# YouTube ??



## Ken N Tx (Jul 16, 2015)

Do you have a YouTube channel 

I have one that is both public and private.

*CLICK HERE*


----------



## Mike (Jul 16, 2015)

I have one, had it for years, I think that I got it
by accident, I have never used it though, at least
I have never put any videos in it yet.

You have some interesting ones though.

Mike.


----------



## Ken N Tx (Jul 16, 2015)

Mike said:


> I have one, had it for years, I think that I got it
> by accident, I have never used it though, at least
> I have never put any videos in it yet.
> 
> ...


----------



## SeaBreeze (Jul 16, 2015)

No Ken, I don't have a youtube channel, have never gotten into making videos yet.  Enjoyed a few of yours, will have to check out the others on a rainy day.  The fishing ones were cool, and the Christmas round up of that beautiful cow was interesting to watch, I like the gift she left you, LOL!


----------



## hollydolly (Jul 16, 2015)

Yes Ken I have one, but it's strictly for private family videos..

I see you have a lot on yours, tomorrow it's my day off so I'll have a look at some of yours when I get the chance


----------



## oldman (Jul 17, 2015)

Yes, but they are all private, so I can share with whom I only want to see them, which is mostly family.


----------



## Ameriscot (Jul 17, 2015)

I have private family videos on mine but also some that are public.


----------



## Ameriscot (Jul 17, 2015)

Well, I don't know what it was called before but it looks like I don't have a channel, so I signed up but the videos I posted to a Youtube page aren't there, only on my old page.  

Anyway, except for granddaughter videos which are unlisted I have some rather bland ones here:  https://www.youtube.com/user/weesoulargyll/videos


----------



## Lara (Jul 17, 2015)

I enjoyed your videos and the one of your daughter Kris…pretty girl. 
Did you shoot the one of the tornado on page 3 ??! It looks so close to you and I can hear the wind.  You nut lol. 
It's awesome though, to see it on the hilltop like that. Wait, maybe that's not a hilltop. Must not be because tornadoes don't touch down on hilltops, do they? The sharp contrast of the tornado against a white sky and then dark foreground is striking.


----------



## Ken N Tx (Jul 18, 2015)

Lara said:


> I enjoyed your videos and the one of your daughter Kris…pretty girl.
> Did you shoot the one of the tornado on page 3 ??! It looks so close to you and I can hear the wind.  You nut lol.

++++++++++++++++++++

* [Exercise aim]
Write the next part of the forum thread about YouTube channels, picking up right after its final line. The data that follows has no connection to the forum thread about YouTube channels.

* [Stored data]
++++++++++++++++++++

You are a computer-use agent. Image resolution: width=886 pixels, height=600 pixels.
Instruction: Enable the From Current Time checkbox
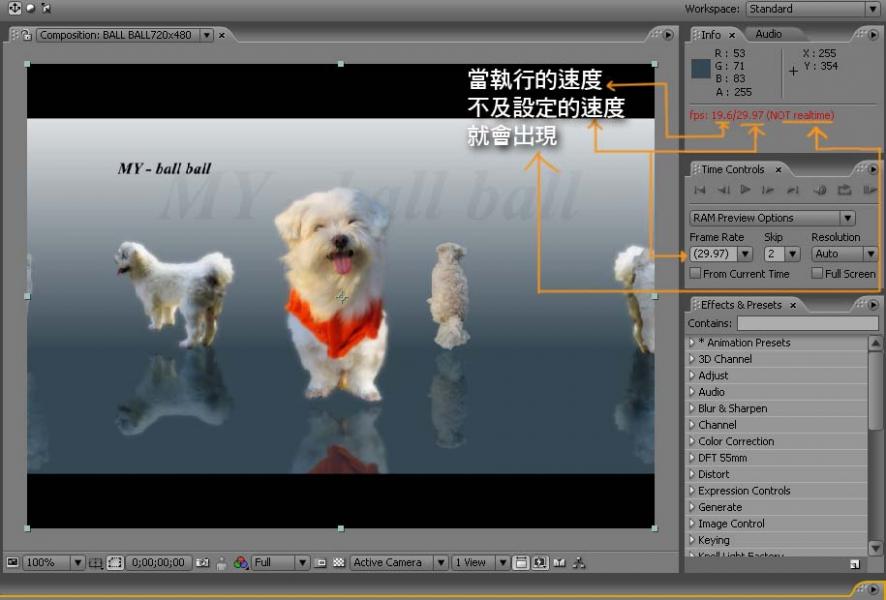click(695, 273)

++++++++++++++++++++

* [Final result]
> It's awesome though, to see it on the hilltop like that. Wait, maybe that's not a hilltop. Must not be because tornadoes don't touch down on hilltops, do they? The sharp contrast of the tornado against a white sky and then dark foreground is striking.



Thanks...Yes the tornado formed right above my barn and then touched down about 200 yards North!! And yes, tornado's do sound like a passing freight train!!


----------



## Ken N Tx (Jul 18, 2015)

Ameriscot said:


> Well, I don't know what it was called before but it looks like I don't have a channel, so I signed up but the videos I posted to a Youtube page aren't there, only on my old page.
> 
> Anyway, except for granddaughter videos which are unlisted I have some rather bland ones here:  https://www.youtube.com/user/weesoulargyll/videos



Your 2 minute granny workout made me tire...


----------



## Ameriscot (Jul 18, 2015)

Ken N Tx said:


> Your 2 minute granny workout made me tire...View attachment 19576



LOL.  That's my old routine.  Used to do that for 45 minutes.  Then do the dumbbells and floor exercises!


----------



## NancyNGA (Jul 18, 2015)

Ken, I'm pretty sure I watched one of your videos a couple months back and didn't know it was you---the one with the Middle Buster.   I think our location would be too rocky.  Too bad.  Small world.


----------



## Ken N Tx (Jul 19, 2015)

NancyNGA said:


> Ken, I'm pretty sure I watched one of your videos a couple months back and didn't know it was you---the one with the Middle Buster.   I think our location would be too rocky.  Too bad.  Small world.



Yes, the middle buster video was taken at my friends place about 3 miles from me..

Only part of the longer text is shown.